Dernière chose, je pense que le président béninois a toujours été offensif dans ce domaine. Nous devons continuer avec nos rapports sur le plan culturel. Nous avons eu les objets culturels historiques qui sont revenus au Bénin et nous pensons que la coopération dans ce sens doit être accentuée de manière à ce que les autres objets qui sont encore là-bas reviennent et que nous puissions continuer dans ce que nous appelons l’authenticité des valeurs culturelles de chez nous. Un peuple sans culture n’est rien. Nous pensons que notre président doit pouvoir continuer dans ce sens et montrer au président Macron que nous ne sommes plus une colonie. Nous sommes désormais des partenaires et le développement de notre pays est important pour le développement de l’espace francophone et que le développement de la France doit tenir compte du développement d’un pays comme le nôtre surtout dans le cadre du règlement des problèmes des émigrés qui sont en France et qui crée des problèmes aux citoyens français.
« Où est notre intérêt dans la visite de Macron » :Julien Affovo, président de l’Union nationale des scolaires et étudiants du Bénin/Uac
Emmanuel Macron au Bénin, est-ce que c’est une visite ? Emmanuel Macron est en tourné dans notre cher continent Afrique. C’est bon car on ne va pas lui refuser quand même de visiter l’Afrique. Donc, il peut le faire mais, la seule question que je me pose est de savoir si nous les Béninois on a besoin de ça. Où est notre intérêt dans la visite de Macron dans notre cher pays ? c’est de la comédie parce que je ne vois pas ce que le Béninois va gagner dans tout cela. Si le gouvernement accepte Macron qu’est-ce qui en découlerait ? On ne le sait pas pour l’instant. Il est venu faire quoi ? On ne nous a jamais expliqué. Je ne suis pas politicien mais, c’est de la haute politique ce que le président Macron vient faire chez nous. Pour l’instant, je ne peux rien vous dire parce que je ne suis pas le visiteur mais la seule chose que je puisse oser dire c’est que si Macron devait venir au Bénin où est le profit du Béninois lambda ? Si c’est pour signer des clauses avec le président Macron durant son séjour et que ça arrange le Bénin tout entier, on en tiendra compte. Ce qui est sûr, on ne peut pas refuser que Macron vienne au Bénin, un pays où tout le monde selon le droit peut venir visiter. Macron est la bienvenue dans notre pays mais qu’est-ce qui ressortira de cette visite ? C’est ce qu’on doit pouvoir nous expliquer.
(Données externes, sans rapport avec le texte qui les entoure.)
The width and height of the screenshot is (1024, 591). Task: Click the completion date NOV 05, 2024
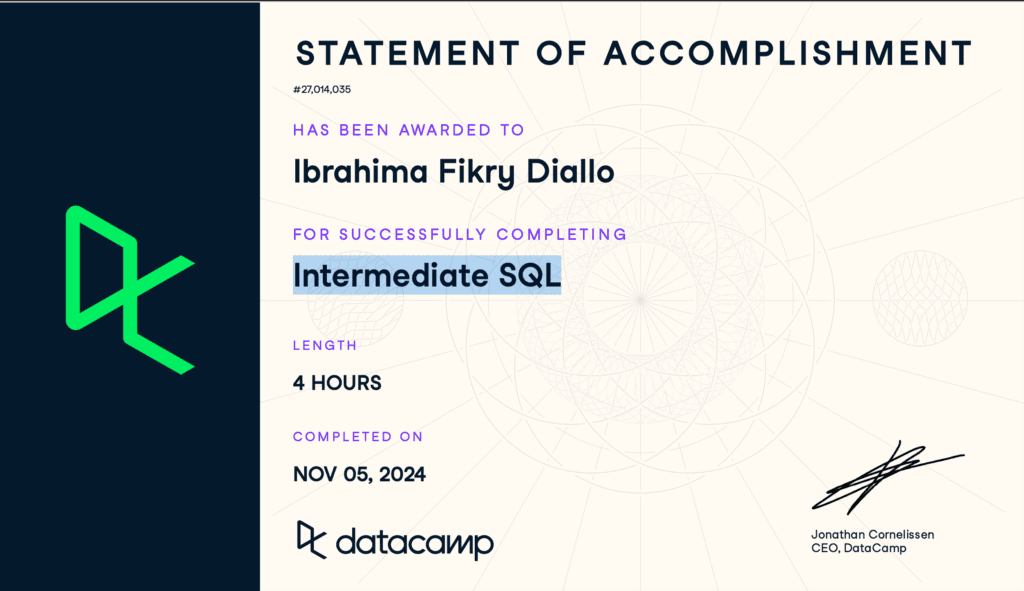[359, 473]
« ça pourrait permettre aux deux chefs d’Etat de revoir leurs relations » Ariax Mickael Dakpogan, directeur de l’Ensemble artistique et culturel des étudiants (Eace)
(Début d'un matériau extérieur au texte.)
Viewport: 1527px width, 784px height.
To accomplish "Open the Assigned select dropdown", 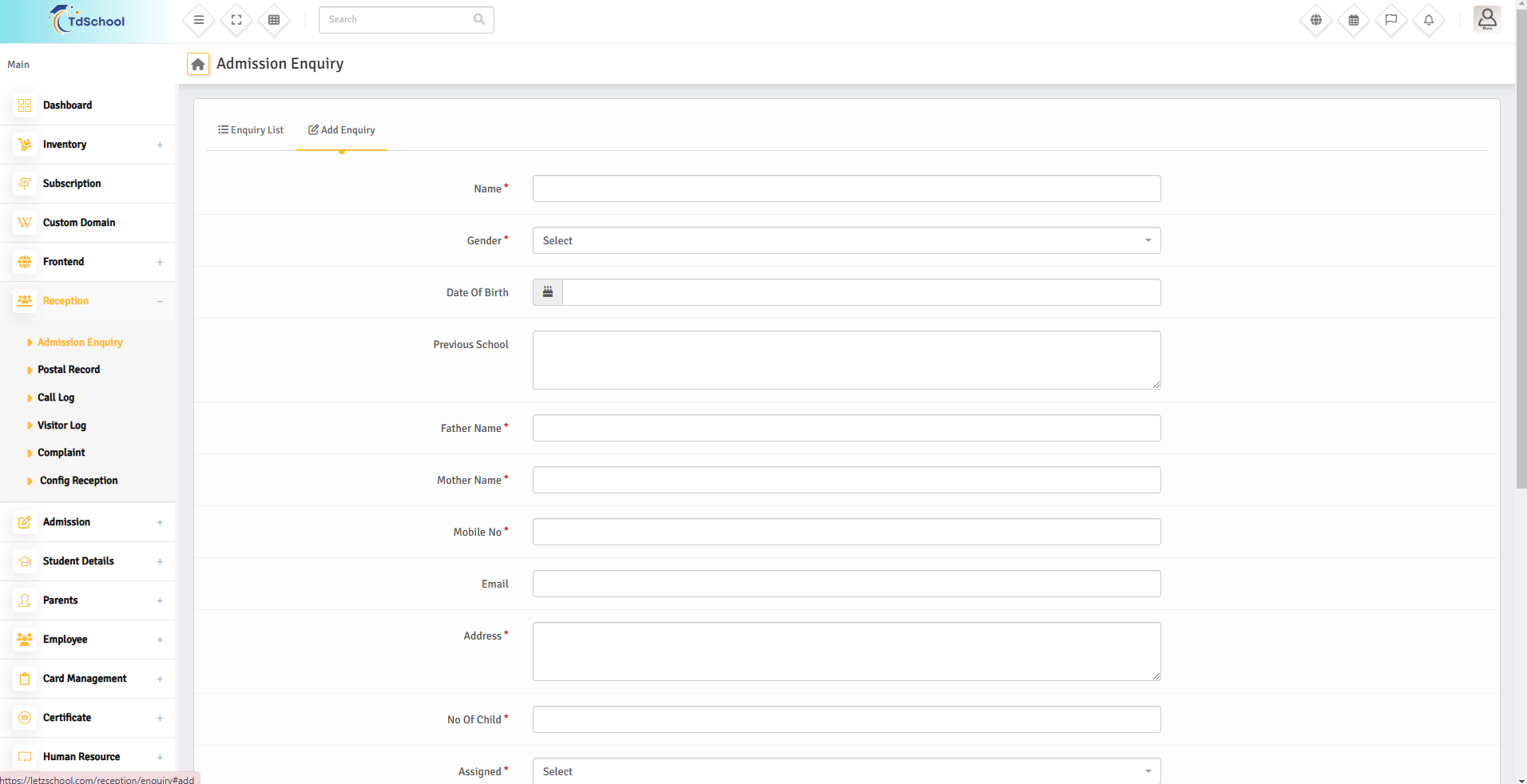I will coord(846,771).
Je vois la visite du président français Emmanuel Macron sous plusieurs facettes. D’abord, c’est une bonne chose pour notre pays car ça pourrait permettre aux deux chef d’Etat de revoir les relations pour que vraiment le Bénin puisse davantage être ce pays qui a toujours bien collaboré avec la France et dans le même temps pour que ça puisse profiter le peuple béninois. Ensuite, il y a la question de la diplomatie internationale notamment sur les rapports entre la France et l’Afrique en général. Vous n’êtes pas sans savoir que depuis un moment, certains pays africains, de gré ou de force, arrivent à montrer avec force leur position ou leur mécontentement vis-à-vis de la relation France-Afrique. Donc cette visite va permettre à Macron et son hôte de rassoir d’autres idées pour que véritablement nos deux pays en tirent des bénéfices. A ces aspects il faut ajouter la question du franc CFA qui est d’actualité notamment au sujet de la monnaie Eco que les pays de la sous-région veulent mettre en place. Je crois que ça va être aussi l’opportunité pour les deux présidents d’échanger. Rappelons qu’il y a un moment, nous avons ramené de la France, nos œuvres d’art royaux. Forcément ça va être pour voir l’état de ces œuvres et décider du reste à venir. Cela va du développement de notre culture. Enfin, ils pourront discuter sur la sécurité et la menace djihadiste au Bénin. Avant au Bénin on ne parlait pas d’attentats terroriste mais, aujourd’hui c’est l’actualité. Donc, il faut que les deux présidents réfléchissent à comment contrer cette menace qui plane sur notre pays, le Bénin.